— start of Text shown —

Ph.D defense Candace K. Chan, Monday June 8 @ 2pm, Braun Lec

Candace Chan candacec at stanford.edu
Sat May 30 15:55:46 PDT 2009


*One-dimensional nanostructured materials for Li-ion battery and 
supercapacitor electrodes*

Candace K. Chan (Dept. of Chemistry)
Adviser: Yi Cui (Dept. of Materials Science & Engineering)

Monday, June 8 @ 2 pm (Refreshments served at 1:45 pm)
Braun Lecture Hall (Mudd Chemistry Building)

Abstract 

The need for improved electrochemical storage devices has necessitated 
research on new and advanced electrode materials. One-dimensional 
nanomaterials such as nanowires, nanotubes, and nanoribbons, can provide 
a unique opportunity to engineer electrochemical devices to have 
improved electronic and ionic conductivity as well as electrochemical 
and structural transformations. Several properties of nanomaterials, 
including 1) facile strain relaxation and phase transformation, 2) good 
ionic diffusion, and 3) good electronic conduction are important 
characteristics that allow for improvements in performance over bulk 
materials. Several examples of how nanomaterials are being used to 
improve problems in energy storage will be given, with discussion on 
fundamental and applied studies at the single nanowire and ensemble 
level all the way up to the nanocomposite level.

— end of Text shown —

Set exercise 1 =>
According to the announcement of the defense on nanostructured battery electrodes, at what time will refreshments be served?
Set exercise 2 =>
Continue the announcement of the defense on nanostructured battery electrodes from the point where it stops.

— start of Dataset section —

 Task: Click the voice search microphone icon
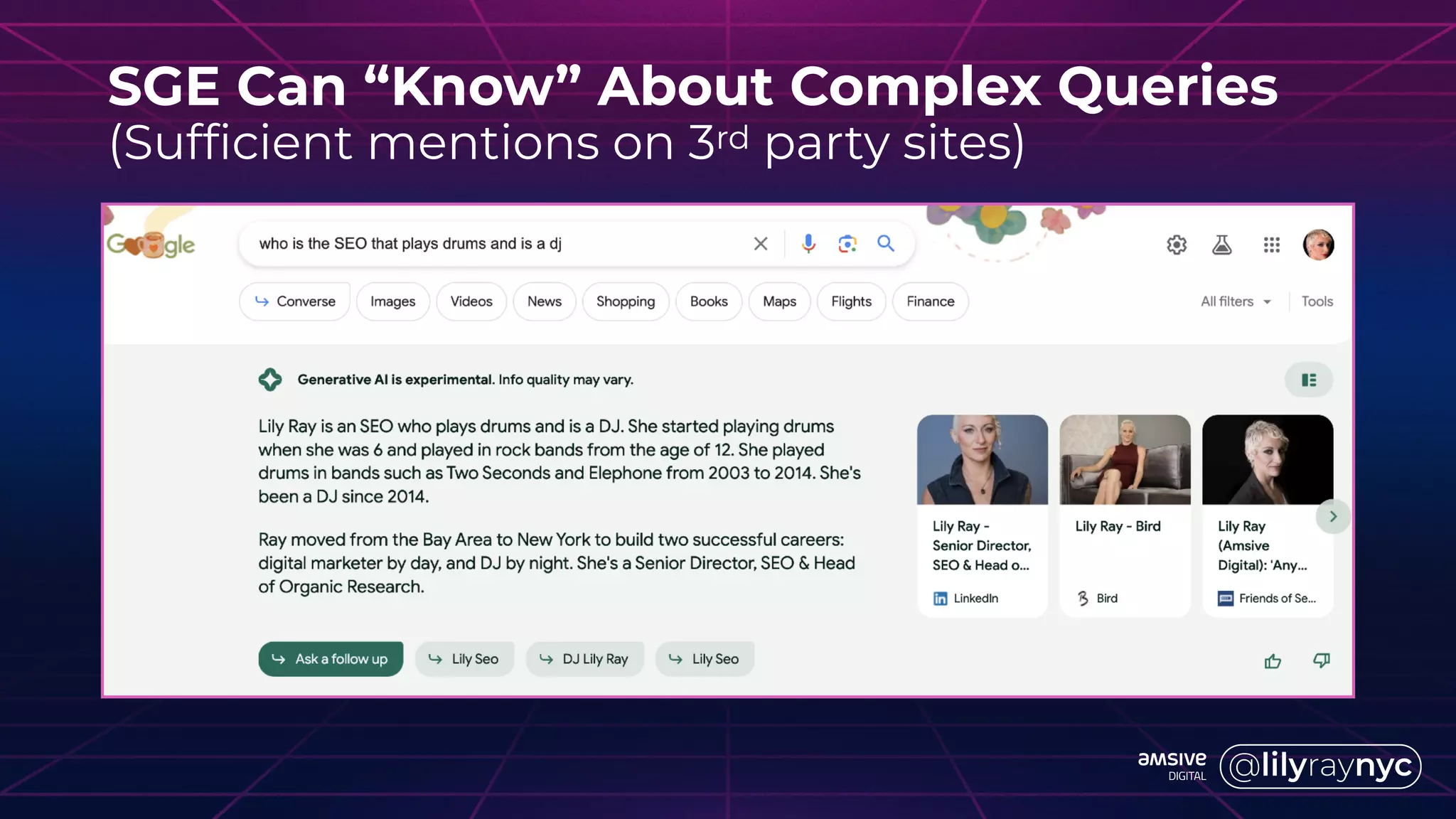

— end of Dataset section —

Response 1 =>
At 1:45 pm.

Response 2 =>
A study on the phase transformations in V2O5 nanoribbons during reaction 
with lithium will be presented, with implications for Li-ion cathodes. 
Transformation of the V2O5 nanoribbons into the fully lithiated 
?-Li3V2O5 phase was found to depend not only on the width but also the 
thickness of the nanoribbons. For the first time, complete delithiation 
of ?-Li3V2O5 back to the single-crystalline, pristine V2O5 nanoribbon 
was observed, indicating a 30% higher energy density.

For Li-ion battery anodes, the use of Si and Ge nanowires (NWs) as high 
capacity replacements for graphite will be discussed. By using a SiNW 
electrode, a 10X higher specific capacity was achieved. Problems 
plaguing bulk Si, such as pulverization and poor charge storage 
retention, were not observed in the SiNWs due to the NWs having improved 
accommodation of strain and volume expansion.

Finally, an entirely printable supercapacitor device will be presented 
based on high surface area carbons and a flexible, printable silver 
nanowire-based current collector. These devices demonstrate how 
nanomaterials can be integrated into a roll-to-roll manufacturing 
process while still displaying good performance.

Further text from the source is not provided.